Sometimes I may interject something they may not have thought of, but in every
case I learn something about the way
children operate in the world.
In the end, it really is a great privilege, and
working with kids does wonders for my own perspective. Much like the narrator
in “Return to Pooh Corner” I sometimes wander too far from my own sense of
play. I get cynical and grumpy, and forget to maintain a sense of gratitude for
all of the good things in my life. That’s when the kids often bring me back.

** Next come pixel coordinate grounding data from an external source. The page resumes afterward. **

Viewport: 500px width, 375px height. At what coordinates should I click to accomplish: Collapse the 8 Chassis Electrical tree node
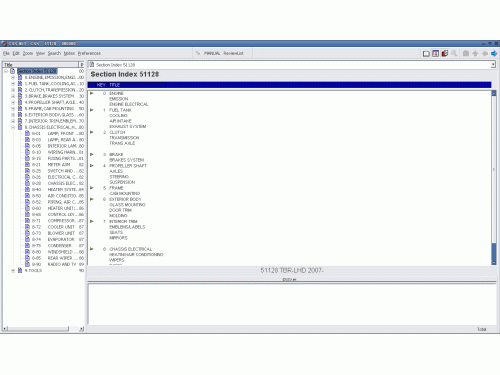coord(13,127)
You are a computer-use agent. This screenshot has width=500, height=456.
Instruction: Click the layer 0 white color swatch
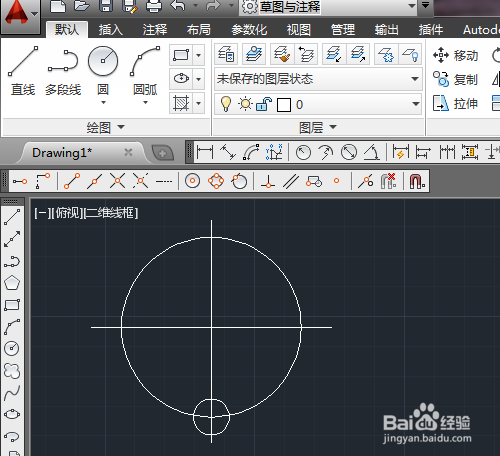pos(284,105)
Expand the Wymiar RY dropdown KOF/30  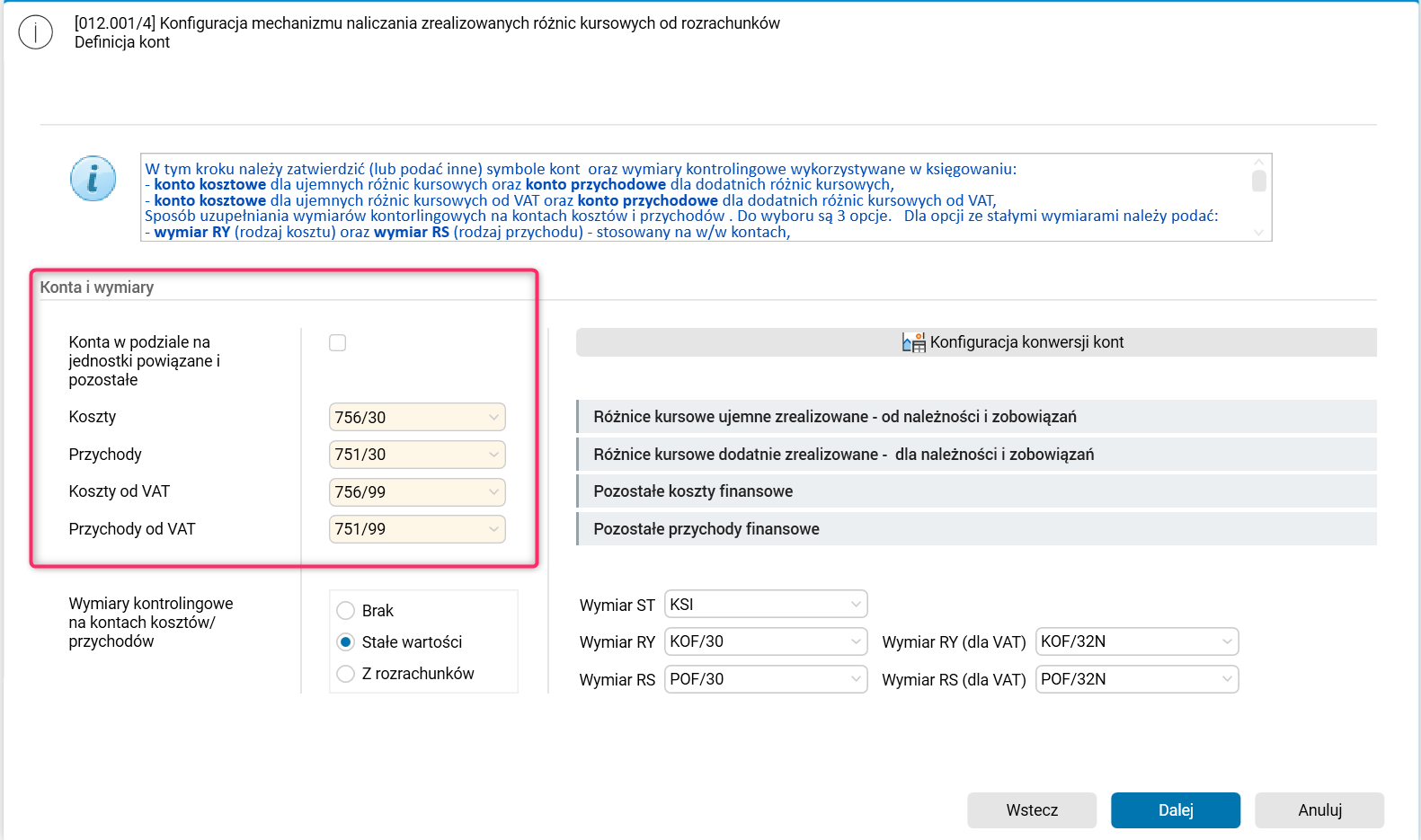click(856, 641)
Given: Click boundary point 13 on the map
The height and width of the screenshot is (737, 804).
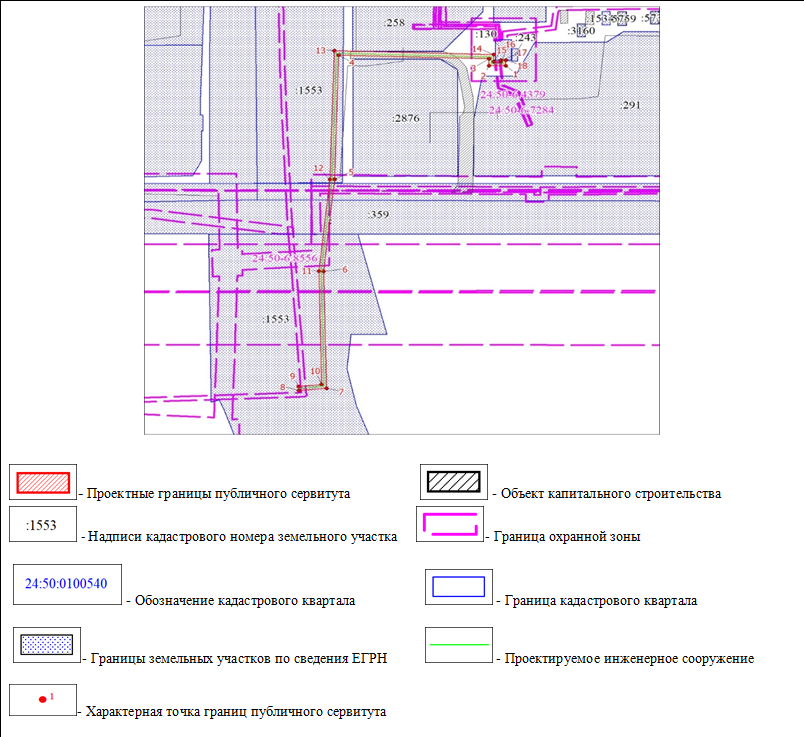Looking at the screenshot, I should click(x=337, y=54).
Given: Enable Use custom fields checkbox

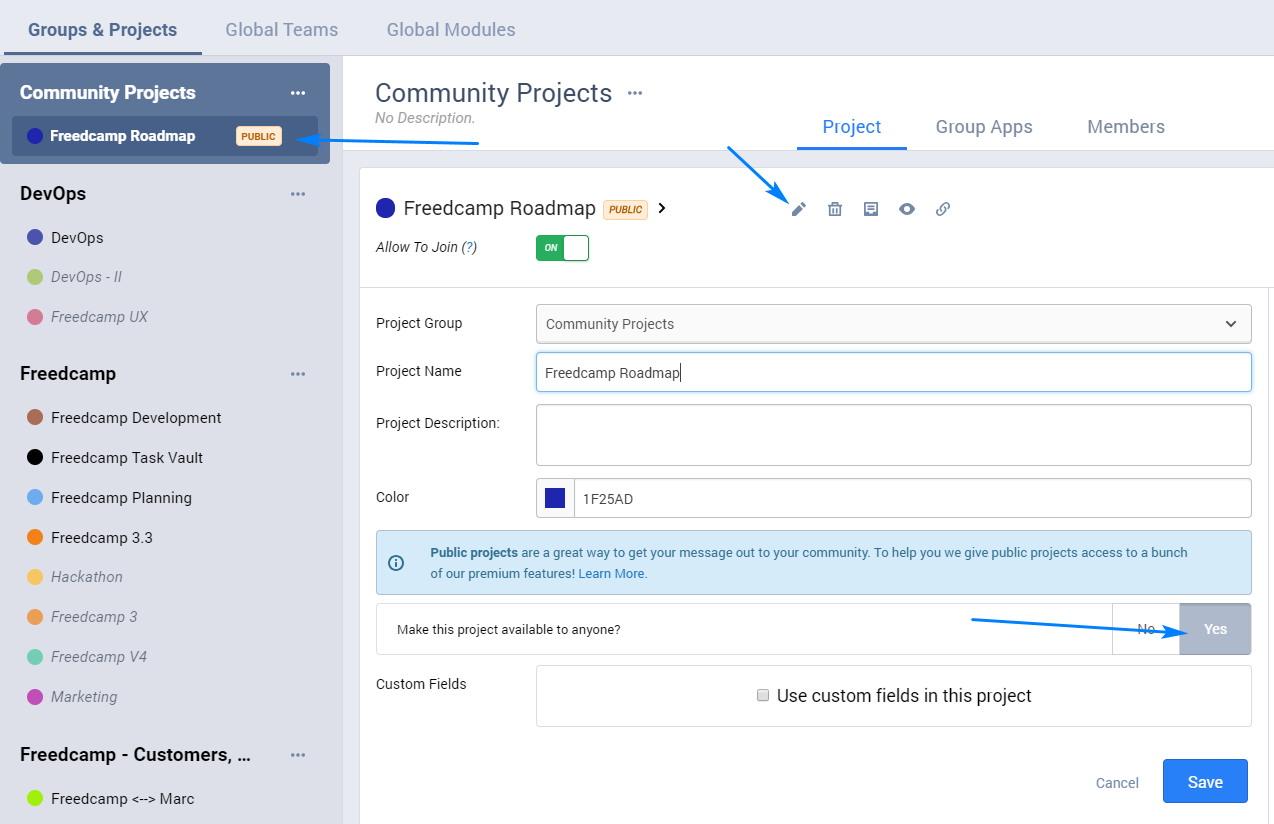Looking at the screenshot, I should point(763,696).
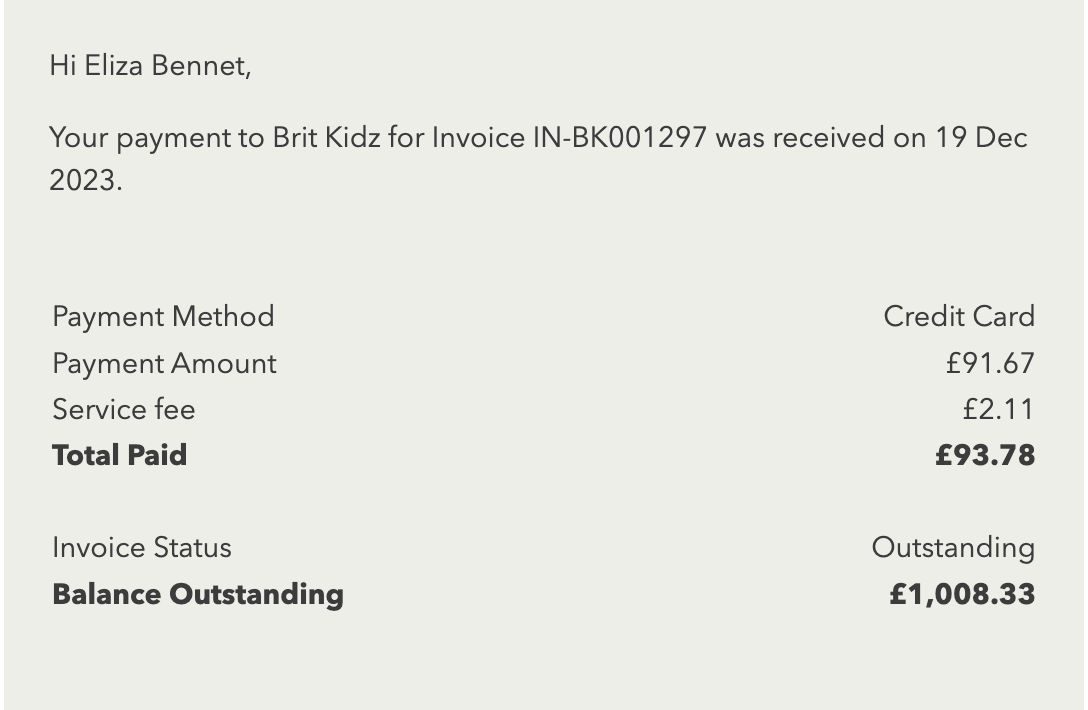Click the Payment Amount label
This screenshot has width=1088, height=710.
pyautogui.click(x=164, y=364)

Which also speaks to the fact that being a parent is
such a tremendous opportunity. It offers a second chance to regain perspective and
truly see the world through new eyes again. What was old becomes new again. It’s
supposed to be one of the great joys of being a parent, but sometimes parents
get lost in the woods as well. Their kids seem ungrateful, they feel unappreciated,
and tempers begin to flare. Families lose their way. Although counseling is
certainly no cure-all for everything, it is one of the ways families can begin
to find their sense of gratitude and appreciation again. It’s a wonderful thing
when it works.
So here I sit, contemplating the approach of June
and summer and my own sense of perspective. I’m retracing some of my own steps this summer. Going
back to the great American west where I had so many wonderful memories as a
young kid in my early twenties just starting out. Maybe I’ll find a little
stardust. Who knows?
What I do know is another school year has passed, and I
have to get ready to say my goodbyes.